My step daughters are all starting to have babies now but I think they realise that it would be too much for me.
I can oh so relate to the Mummy club though! When I get together with my girlfriends, I’m asked about my work and my husband but then there’s nothing else to talk about other than children which seems to be a never ending source of conversation. Even though I now have three step grand daughters (who I adore) I just can’t quite fit in.
I feel so incredibly lonely sitting there with my friends. It’s ridiculous really because I’m not alone but I find that I have become really introverted over the years now. I don’t feel that I have anything interesting to say anymore so I sit in silence, screaming in agony inside.
It means so much to have found this group and to hear that I am not going insane!
My step daughters Mum passed away several years ago when they were late teens and early twenties.
I feel that I can’t mention how I feel with them because they would say “at least you have your life”. It makes me feel so guilty when I avoid discussing their pregnancies. Don’t even get me started on the time of birth – I’m an absolute wreck!
I want them to understand that in fact we share the same grief – except I never got to meet my babies like they knew their mother.
We all grieve for what can never ever be changed.
I have been invited to another friends party in a couple of weeks. I will try to keep my chin up and not drink too much to dull the never ending pain in my chest.
Aileen says
I’m lucky baby showers aren’t a big thing in Ireland. I do think the sensible thing is just say you can’t attend and send card or gift, though sometimes even buying baby things is painful. But I agree with other writers it’s the mummy talk that excludes the childless by circumstance that cuts to the bone and the questions – do you have children?
Foxglove says
I’m at the point where my go-to response is to decline. If it’s in person I’ll put a smile on, and say something along the lines of ‘I’m sorry, I can’t attend, but I wish you a really fabulous day and congrats again!’. I say this sincerely but firmly, then I change the subject. I don’t really offer a reason.

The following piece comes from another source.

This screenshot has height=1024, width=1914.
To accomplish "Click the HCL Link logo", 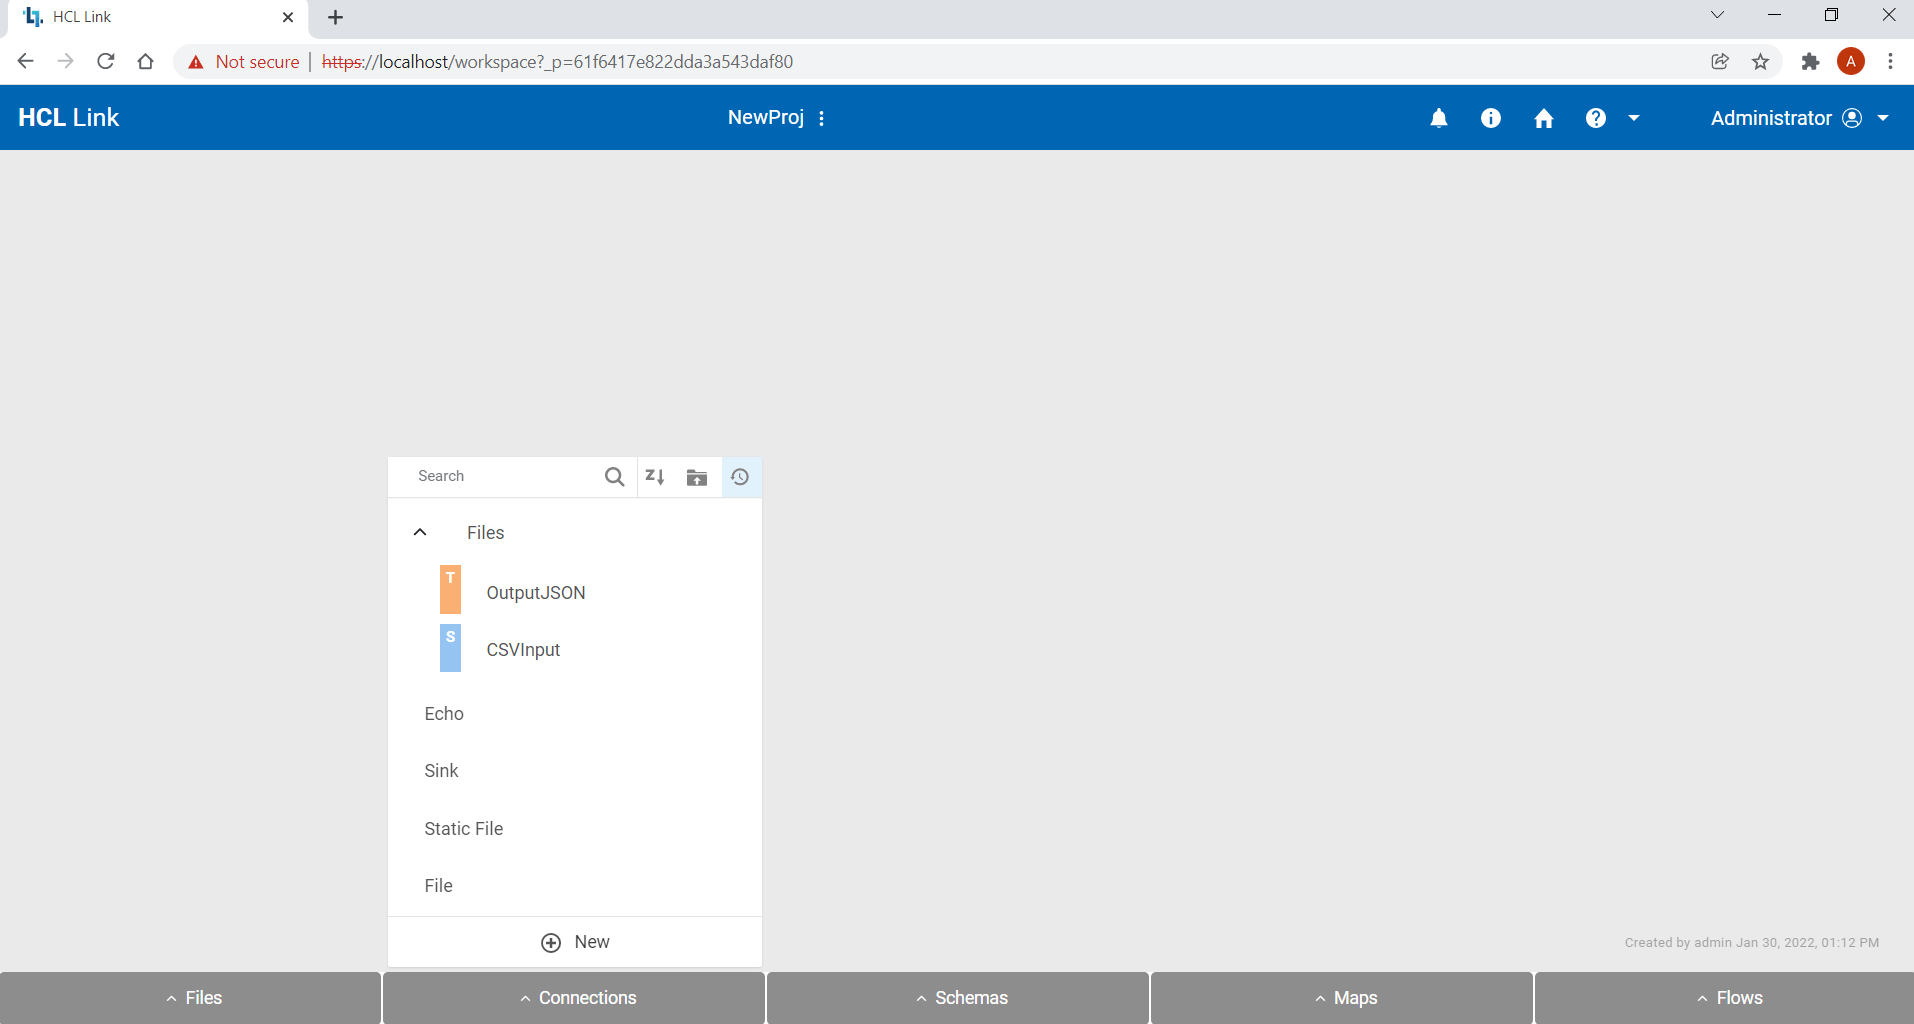I will coord(68,117).
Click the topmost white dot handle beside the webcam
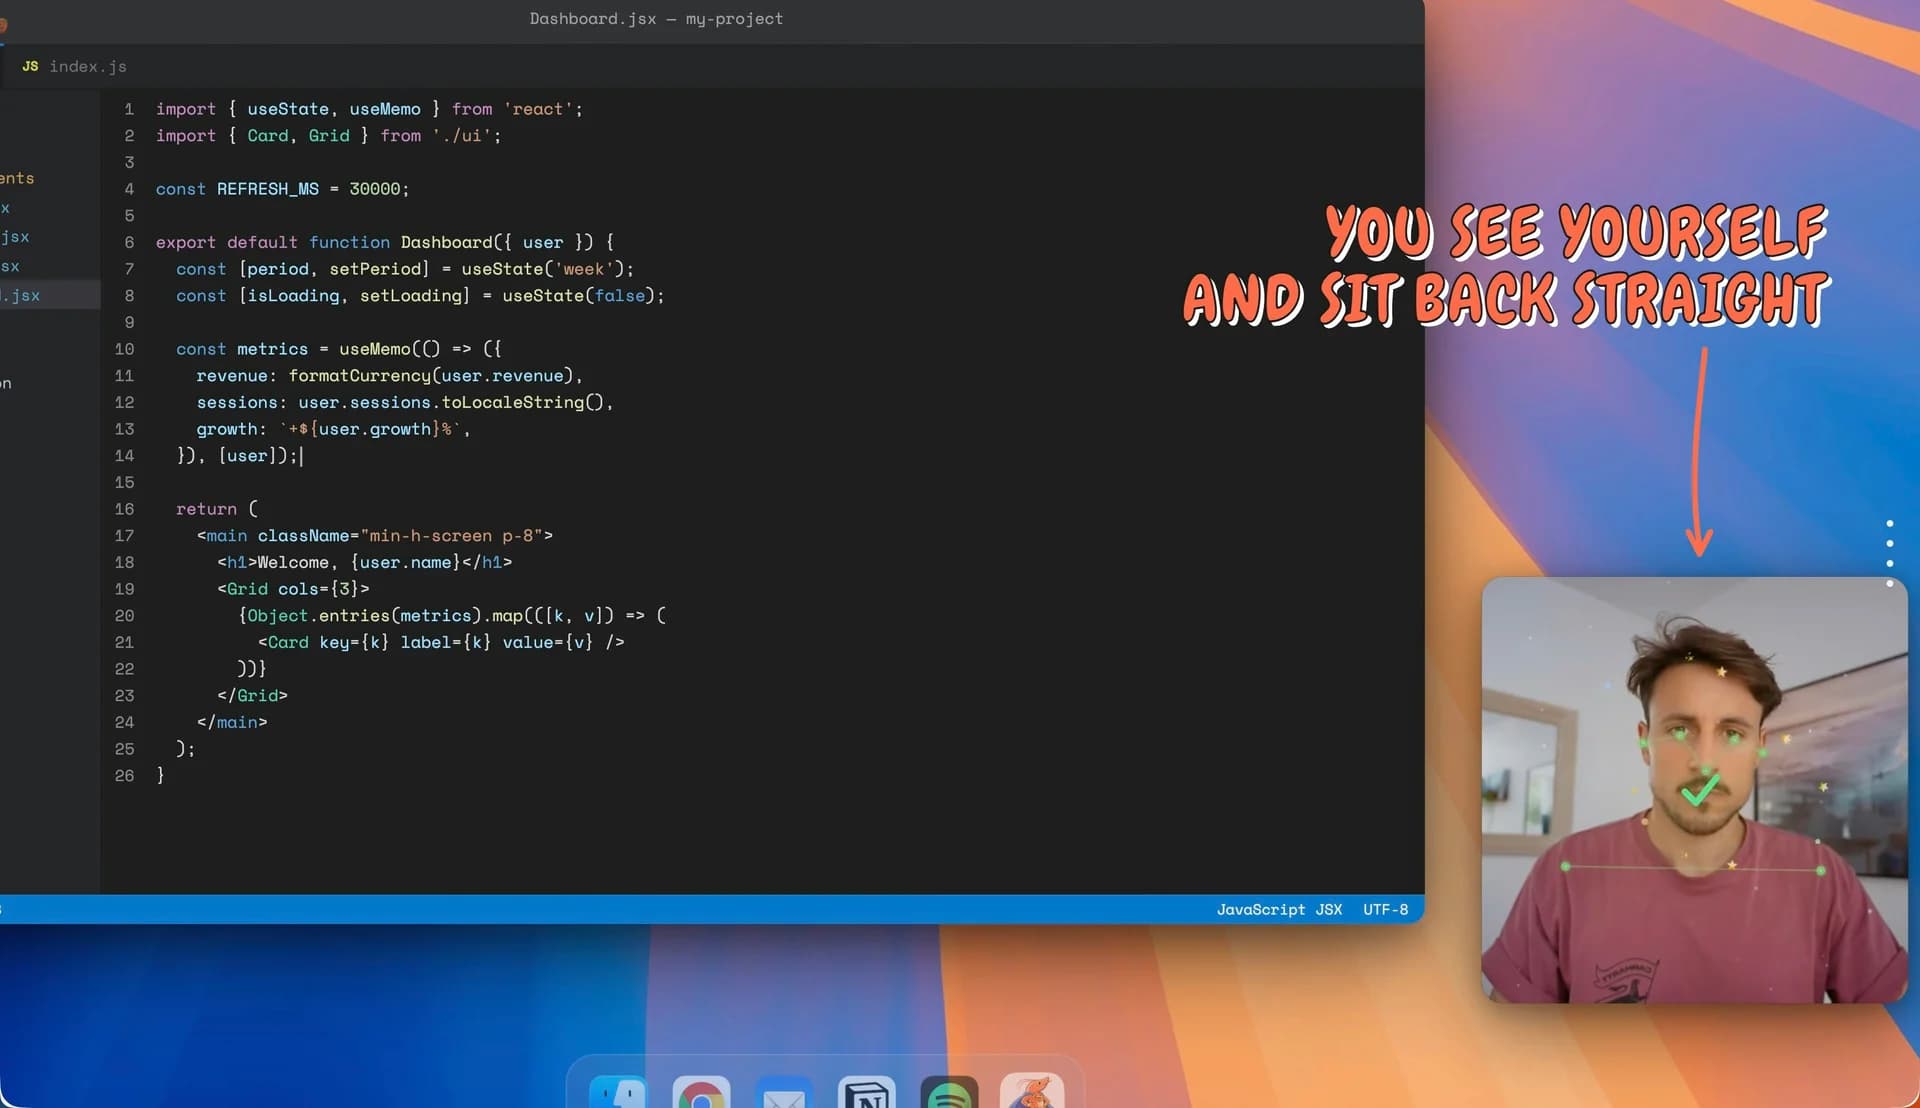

I have learned that the only way to keep the joy and happiness in pursuing a childfree life is to put my emotional well being at a top priority above an obligation to attend a party. An invitation is not a summons, I try to keep that in mind whenever I receive one, I don’t have to attend if it is going to be detrimental to my healing or personal well-being. I hope that one day I may be at a place where I could go and come back unscathed, but I’m just not there yet.
Brandi Lytle says
I love that you put your “emotional well being as a top priority.” I had to learn that, too. It’s not selfish to protect our hearts. Dealing with infertility is extremely difficult, so we have to make sure to keep our hearts protected!
Mary says
Lisa can I modify my post or is it too late?
Lisa Manterfield says
Hi Mary,
I see your comment waiting for approval. Please let me know if you’d like me to release it or just delete it.
Thanks,
Lisa
mary says
Please delete it. I have copied it in a .txt file and will word it better when I have a moment later tonight. Thank you Lisa!
mary says
Lisa my comment is live. Can you delete it?
Lisa Manterfield says
Done.
Joy says
So glad i found this group. This is a very lonely place to be. In my mid forties, having spent my working life sitting through baby showers almost every year. At first its ok, because you think sometime soon will be your turn, then you realise that the new mums are getting younger, until their mums are your age. I sat through one painfully today, and its so good to read here that i need never put myself through this again.